Data items:
--- START ---
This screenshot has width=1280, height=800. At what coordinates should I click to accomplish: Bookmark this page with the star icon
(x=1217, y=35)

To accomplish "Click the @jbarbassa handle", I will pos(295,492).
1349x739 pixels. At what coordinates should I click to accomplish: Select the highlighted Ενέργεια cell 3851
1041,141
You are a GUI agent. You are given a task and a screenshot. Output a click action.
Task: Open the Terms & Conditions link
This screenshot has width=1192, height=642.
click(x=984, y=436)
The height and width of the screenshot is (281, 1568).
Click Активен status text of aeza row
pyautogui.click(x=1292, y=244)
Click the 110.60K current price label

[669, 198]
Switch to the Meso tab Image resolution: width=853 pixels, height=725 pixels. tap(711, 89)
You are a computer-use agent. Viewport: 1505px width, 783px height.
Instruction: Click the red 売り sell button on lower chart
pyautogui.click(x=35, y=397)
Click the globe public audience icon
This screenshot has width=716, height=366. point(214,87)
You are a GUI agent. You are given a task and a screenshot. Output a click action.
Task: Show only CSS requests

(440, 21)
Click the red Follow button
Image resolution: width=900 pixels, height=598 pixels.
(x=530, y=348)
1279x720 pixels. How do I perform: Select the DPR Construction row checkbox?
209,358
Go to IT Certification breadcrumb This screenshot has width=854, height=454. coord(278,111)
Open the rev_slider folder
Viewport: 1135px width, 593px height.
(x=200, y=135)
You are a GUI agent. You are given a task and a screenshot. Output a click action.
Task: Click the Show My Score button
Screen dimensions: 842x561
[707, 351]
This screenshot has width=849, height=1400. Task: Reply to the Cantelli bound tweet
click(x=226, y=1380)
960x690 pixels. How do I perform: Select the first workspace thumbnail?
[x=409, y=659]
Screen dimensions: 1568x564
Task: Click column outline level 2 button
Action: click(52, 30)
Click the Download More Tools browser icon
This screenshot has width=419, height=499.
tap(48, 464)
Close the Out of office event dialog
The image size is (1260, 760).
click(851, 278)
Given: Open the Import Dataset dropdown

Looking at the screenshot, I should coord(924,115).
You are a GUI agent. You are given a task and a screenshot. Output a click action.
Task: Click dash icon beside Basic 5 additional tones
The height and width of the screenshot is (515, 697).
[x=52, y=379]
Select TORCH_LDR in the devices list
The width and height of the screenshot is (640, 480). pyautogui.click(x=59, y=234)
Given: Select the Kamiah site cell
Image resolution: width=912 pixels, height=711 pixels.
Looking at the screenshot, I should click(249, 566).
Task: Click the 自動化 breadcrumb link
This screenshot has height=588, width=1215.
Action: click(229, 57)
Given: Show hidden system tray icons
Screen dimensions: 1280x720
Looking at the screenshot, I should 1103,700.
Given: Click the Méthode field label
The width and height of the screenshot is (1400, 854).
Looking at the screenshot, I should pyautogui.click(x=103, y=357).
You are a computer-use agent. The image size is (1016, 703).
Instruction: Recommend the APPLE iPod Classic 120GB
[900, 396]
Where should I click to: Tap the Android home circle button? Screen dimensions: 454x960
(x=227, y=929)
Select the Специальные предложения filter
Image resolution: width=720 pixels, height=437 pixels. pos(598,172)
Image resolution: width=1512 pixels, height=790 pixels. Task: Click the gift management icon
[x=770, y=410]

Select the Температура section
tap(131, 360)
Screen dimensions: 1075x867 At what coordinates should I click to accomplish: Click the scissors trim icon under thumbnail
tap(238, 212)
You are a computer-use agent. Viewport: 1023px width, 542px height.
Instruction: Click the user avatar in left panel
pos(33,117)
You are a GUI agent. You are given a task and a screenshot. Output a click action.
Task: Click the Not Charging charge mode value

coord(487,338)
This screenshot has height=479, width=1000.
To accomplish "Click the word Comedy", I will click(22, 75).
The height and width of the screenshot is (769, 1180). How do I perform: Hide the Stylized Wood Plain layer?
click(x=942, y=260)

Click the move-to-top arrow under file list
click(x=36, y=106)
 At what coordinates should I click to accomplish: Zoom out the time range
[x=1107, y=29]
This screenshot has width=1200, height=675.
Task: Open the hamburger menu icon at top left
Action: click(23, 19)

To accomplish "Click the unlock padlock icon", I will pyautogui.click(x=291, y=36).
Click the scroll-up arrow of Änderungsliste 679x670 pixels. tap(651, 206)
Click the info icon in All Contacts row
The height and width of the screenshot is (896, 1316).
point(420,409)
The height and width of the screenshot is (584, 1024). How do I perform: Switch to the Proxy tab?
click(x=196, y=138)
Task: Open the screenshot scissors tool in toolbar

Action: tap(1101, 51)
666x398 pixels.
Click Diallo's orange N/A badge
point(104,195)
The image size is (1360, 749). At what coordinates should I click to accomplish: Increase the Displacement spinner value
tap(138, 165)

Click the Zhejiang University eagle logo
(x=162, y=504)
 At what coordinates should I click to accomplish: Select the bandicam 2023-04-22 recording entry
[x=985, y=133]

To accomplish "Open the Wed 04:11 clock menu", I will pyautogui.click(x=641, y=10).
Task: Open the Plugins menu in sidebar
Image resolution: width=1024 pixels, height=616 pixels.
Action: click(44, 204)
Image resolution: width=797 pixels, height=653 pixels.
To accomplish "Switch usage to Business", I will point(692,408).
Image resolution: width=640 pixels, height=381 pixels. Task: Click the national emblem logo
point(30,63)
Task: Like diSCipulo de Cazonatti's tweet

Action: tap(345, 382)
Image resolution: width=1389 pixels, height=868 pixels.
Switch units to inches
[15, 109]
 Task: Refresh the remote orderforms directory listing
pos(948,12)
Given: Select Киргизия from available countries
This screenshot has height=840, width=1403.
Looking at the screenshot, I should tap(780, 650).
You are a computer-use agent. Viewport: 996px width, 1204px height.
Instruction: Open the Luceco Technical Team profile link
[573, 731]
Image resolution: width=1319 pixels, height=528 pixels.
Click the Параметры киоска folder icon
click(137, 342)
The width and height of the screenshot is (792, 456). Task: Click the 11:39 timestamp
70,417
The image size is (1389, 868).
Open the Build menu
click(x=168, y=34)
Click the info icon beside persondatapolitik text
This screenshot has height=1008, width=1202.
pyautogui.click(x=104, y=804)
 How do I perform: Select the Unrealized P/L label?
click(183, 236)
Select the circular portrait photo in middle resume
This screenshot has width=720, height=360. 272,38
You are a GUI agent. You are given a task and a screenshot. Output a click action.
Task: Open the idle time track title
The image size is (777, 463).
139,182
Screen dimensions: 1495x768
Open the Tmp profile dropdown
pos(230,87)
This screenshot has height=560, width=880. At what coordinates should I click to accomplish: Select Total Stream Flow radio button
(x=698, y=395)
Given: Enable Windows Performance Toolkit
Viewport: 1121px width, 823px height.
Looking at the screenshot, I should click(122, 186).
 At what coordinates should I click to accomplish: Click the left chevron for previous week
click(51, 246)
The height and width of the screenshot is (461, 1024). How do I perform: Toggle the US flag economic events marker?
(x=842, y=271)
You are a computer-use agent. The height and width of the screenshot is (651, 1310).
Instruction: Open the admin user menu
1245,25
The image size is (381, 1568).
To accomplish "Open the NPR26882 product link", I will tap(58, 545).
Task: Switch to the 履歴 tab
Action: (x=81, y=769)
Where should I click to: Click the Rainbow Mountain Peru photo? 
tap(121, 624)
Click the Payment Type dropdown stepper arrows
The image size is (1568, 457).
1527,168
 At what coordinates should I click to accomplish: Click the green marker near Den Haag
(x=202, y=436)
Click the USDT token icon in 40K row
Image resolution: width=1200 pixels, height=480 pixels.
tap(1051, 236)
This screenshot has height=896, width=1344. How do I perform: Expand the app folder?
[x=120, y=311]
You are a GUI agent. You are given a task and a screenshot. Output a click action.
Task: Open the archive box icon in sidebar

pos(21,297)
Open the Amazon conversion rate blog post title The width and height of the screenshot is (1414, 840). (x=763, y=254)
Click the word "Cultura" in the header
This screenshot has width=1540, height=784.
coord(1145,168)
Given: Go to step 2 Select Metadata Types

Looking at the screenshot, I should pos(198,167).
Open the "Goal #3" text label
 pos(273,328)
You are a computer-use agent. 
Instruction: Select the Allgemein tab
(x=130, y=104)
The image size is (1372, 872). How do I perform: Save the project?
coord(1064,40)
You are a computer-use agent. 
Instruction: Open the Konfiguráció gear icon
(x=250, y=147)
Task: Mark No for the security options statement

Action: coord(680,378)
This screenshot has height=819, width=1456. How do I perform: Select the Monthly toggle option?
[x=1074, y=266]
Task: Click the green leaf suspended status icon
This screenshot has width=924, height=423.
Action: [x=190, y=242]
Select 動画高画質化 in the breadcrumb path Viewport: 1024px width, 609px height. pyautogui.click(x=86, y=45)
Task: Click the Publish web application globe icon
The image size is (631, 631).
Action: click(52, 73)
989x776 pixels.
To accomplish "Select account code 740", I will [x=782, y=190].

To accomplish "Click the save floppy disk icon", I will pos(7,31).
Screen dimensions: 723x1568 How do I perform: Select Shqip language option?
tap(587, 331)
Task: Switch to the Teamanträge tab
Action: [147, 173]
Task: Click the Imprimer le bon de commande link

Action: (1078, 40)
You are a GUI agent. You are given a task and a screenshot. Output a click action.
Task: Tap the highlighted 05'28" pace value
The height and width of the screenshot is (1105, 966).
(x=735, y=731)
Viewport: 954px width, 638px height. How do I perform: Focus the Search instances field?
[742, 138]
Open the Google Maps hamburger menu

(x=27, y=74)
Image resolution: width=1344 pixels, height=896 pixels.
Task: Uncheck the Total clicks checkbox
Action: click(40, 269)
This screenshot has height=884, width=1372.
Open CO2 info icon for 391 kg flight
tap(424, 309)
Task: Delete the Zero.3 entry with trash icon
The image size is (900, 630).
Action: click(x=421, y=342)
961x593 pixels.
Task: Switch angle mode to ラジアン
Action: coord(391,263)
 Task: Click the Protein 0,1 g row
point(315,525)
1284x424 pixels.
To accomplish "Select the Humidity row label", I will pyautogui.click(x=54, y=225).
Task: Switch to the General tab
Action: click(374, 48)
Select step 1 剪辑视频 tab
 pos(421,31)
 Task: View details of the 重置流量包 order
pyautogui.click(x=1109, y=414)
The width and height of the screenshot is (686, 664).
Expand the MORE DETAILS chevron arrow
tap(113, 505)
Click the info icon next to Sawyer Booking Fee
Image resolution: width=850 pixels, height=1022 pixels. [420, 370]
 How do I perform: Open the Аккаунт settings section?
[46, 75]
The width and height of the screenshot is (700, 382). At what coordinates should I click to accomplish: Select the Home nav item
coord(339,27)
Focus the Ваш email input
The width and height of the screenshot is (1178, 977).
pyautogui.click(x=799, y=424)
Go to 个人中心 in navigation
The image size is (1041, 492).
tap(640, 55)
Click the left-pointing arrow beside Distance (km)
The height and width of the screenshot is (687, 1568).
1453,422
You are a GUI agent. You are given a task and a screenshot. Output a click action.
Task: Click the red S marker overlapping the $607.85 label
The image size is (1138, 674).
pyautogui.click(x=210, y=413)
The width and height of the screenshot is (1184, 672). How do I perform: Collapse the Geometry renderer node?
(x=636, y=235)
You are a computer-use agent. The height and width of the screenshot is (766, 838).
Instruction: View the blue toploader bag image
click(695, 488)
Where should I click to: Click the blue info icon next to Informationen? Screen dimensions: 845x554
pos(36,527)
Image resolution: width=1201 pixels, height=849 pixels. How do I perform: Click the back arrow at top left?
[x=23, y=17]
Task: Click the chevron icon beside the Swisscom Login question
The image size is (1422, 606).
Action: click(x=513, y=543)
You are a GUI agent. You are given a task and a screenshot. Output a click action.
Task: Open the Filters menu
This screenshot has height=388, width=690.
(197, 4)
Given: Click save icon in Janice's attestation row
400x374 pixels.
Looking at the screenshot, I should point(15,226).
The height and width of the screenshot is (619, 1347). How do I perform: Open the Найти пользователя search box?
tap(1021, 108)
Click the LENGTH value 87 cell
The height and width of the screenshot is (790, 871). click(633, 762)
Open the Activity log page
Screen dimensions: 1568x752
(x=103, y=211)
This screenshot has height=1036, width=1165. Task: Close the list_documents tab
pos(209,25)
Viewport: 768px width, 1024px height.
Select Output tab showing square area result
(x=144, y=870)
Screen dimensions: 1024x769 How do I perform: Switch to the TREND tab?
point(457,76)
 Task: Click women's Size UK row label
--- END ---
Of the entries listed above, reproduce only the lines starting at the line containing "Task: Open the idle time track title" and ending at the line containing "Given: Enable Windows Performance Toolkit". Include both, exactly as they stand.

Task: Open the idle time track title
The image size is (777, 463).
139,182
Screen dimensions: 1495x768
Open the Tmp profile dropdown
pos(230,87)
This screenshot has height=560, width=880. At what coordinates should I click to accomplish: Select Total Stream Flow radio button
(x=698, y=395)
Given: Enable Windows Performance Toolkit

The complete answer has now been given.